----- EXTRAIT À LIRE -----

Pour ce qui est du combat, le jeu découpe vos armées. Celles-ci ont donc un centre, un flanc droit et un flanc gauche, plus les réserves. Chaque partie a à sa tête un commandant. Il faut donc veiller à faire des piles équilibrées car en combat, les tronçons ont des actions distinctes. Il peut donc être dangereux d’avoir une aile droite sans cavalerie : les troupes montées ennemies pourraient l’enfoncer… Il est certain qu’un minimum de connaissance des unités de l’époque vous sera utile, d’autant plus que, je l’ai dit, elles sont en majorité représentées dans le jeu.

Comme dans les autres productions Paradox, il faut aussi prendre en compte les commandants, qui gagnent des traits de caractère au fur et à mesure des batailles et ne sont donc pas tous bons aux mêmes types d’engagements. Mais aussi le terrain, la saison, l’heure, la supériorité numérique et des idées (= technologies) dans les combats. On ne s’élance pas avec de la milice, même nombreuse, contre une région bien armée et commandée !

Malgré cela, quelques syndromes sont toujours présents. Comme le fait agaçant qu’il faille poursuivre, dans un cache-cache horripilant, les survivants des batailles. Cela fait perdre du temps et peut durer un bon moment. Heureusement, des idées comme « marcher au canon » vont vous aider.

Les limites

Si le jeu se veut par essence centré sur une période précise, et donc forcément moins complet qu’un autre, je ne peux m’empêcher de penser qu’il manque un tantinet d’ambition. Je m’explique. Commençons par les dates : 1805-1820. Même jour par jour, c’est court, surtout à haute vitesse de jeu (qui est fluide). Bien sûr, cela permet des parties rapides, ce qui est positif. Mais on aurait aussi aimé qu’il permettre de revivre certaines campagnes du début de l’épopée napoléonienne : la campagne d’Italie de 1796 ou celle d’Égypte en 1798-1799.

-----

CONSIGNE 1 - Relevez dans l'extrait sur le jeu napoléonien le passage qui débute aux mots « Malgré cela, quelques » et s'achève après les mots « d’Égypte en 1798-1799. ».
CONSIGNE 2 - Indiquez si chacune des affirmations suivantes concorde avec l'extrait sur le jeu napoléonien, en répondant par oui ou par non et en citant les mots décisifs de l'extrait : (a) le jeu couvre la période 1805-1820 ; (b) les commandants sont tous bons aux mêmes types d'engagements ; (c) à haute vitesse, le jeu manque de fluidité.
CONSIGNE 3 - Poursuivez l'extrait sur le jeu napoléonien à partir de sa dernière phrase.

----- DONNÉES FOURNIES -----

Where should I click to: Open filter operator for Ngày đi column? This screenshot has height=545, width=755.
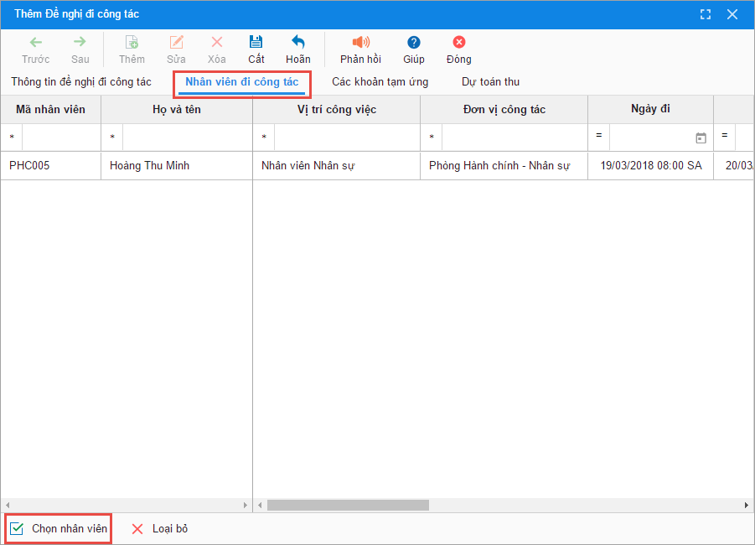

-----

RÉPONSE 1 -
Malgré cela, quelques syndromes sont toujours présents. Comme le fait agaçant qu’il faille poursuivre, dans un cache-cache horripilant, les survivants des batailles. Cela fait perdre du temps et peut durer un bon moment. Heureusement, des idées comme « marcher au canon » vont vous aider.

Les limites

Si le jeu se veut par essence centré sur une période précise, et donc forcément moins complet qu’un autre, je ne peux m’empêcher de penser qu’il manque un tantinet d’ambition. Je m’explique. Commençons par les dates : 1805-1820. Même jour par jour, c’est court, surtout à haute vitesse de jeu (qui est fluide). Bien sûr, cela permet des parties rapides, ce qui est positif. Mais on aurait aussi aimé qu’il permettre de revivre certaines campagnes du début de l’épopée napoléonienne : la campagne d’Italie de 1796 ou celle d’Égypte en 1798-1799.

RÉPONSE 2 -
(a) Oui : « Commençons par les dates : 1805-1820. »
(b) Non : « ne sont donc pas tous bons aux mêmes types d’engagements »
(c) Non : « surtout à haute vitesse de jeu (qui est fluide) »

RÉPONSE 3 -
De plus, le fait que la grande campagne soit le seul scénario ne permet pas de se placer, par exemple, à l’entrée de la campagne de Russie ou d’essayer d’empêcher l’invasion de la France par les coalisés en 1814. D’autant plus que, l’IA restant ce qu’elle est, il est dur de recréer en jeu les situations historiques. N’espérez pas forcément voir de Russes à Austerlitz ! Jouant avec l’Autriche, je n’ai pas été ennuyé par la France et l’Angleterre ne m’a contacté pour sa coalition que quelques années après le début du jeu… Cet unique scénario est donc dommageable.

Enfin, il est également frustrant de voir la carte limitée à l’Europe et au bassin Méditerranéen (grosso modo). Les guerres napoléoniennes se sont aussi déroulées dans les espaces coloniaux des européens, avec l’utilisation de corsaires sur toutes les mers, etc. De plus, les États-Unis se sont lancés dans une guerre contre les Britanniques en 1812. Ce conflit, très peu représenté en matière vidéoludique, aurait gagné à être présent dans le jeu avec au moins la présence de l’Amérique du Nord. On imagine aussi aisément un joueur prenant les USA et intervenant en Europe pour l’un ou l’autre camp…

Pour conclure

Malgré tout, March of the Eagles est un bon jeu, qui permet de revivre les campagnes napoléoniennes bien plus finement qu’un Europa Universalis. Les unités sont variées, la lutte pour la domination âpre et la possibilité de changer le cours de l’Histoire grisante. Le tout pour 20 euros. Je regrette juste qu’il soit limité sur les points que j’ai cité.

  • Parties rapides et intenses
  • Une période intéressante et qui méritait une production Paradox
  • Unités nombreuses
  • Unique scénario
  • Jeu restreint en termes géographiques
  • Parties trop rapides ?
Infos pratiques

Sortie : 18 février 2013

Studio / éditeur : Paradox Interactive

Site officiel : fiche chez Paradox. Une démo est disponible (sur Steam).

Jeu en téléchargement (Steam, Gamersgate…)

10 Commentaires

  1. Je suppose que les commandants sont historiques….Donc on peut faire gagner des qualités à Ney (ce n’est qu’un exemple )

    • Oui, une bonne partie l’est, avec de vrais portraits pour les symboliser. Ils ont des caractéristiques de base, et peuvent gagner des traits durant les combats, point apparu avec Hearts of iron II: doomsday.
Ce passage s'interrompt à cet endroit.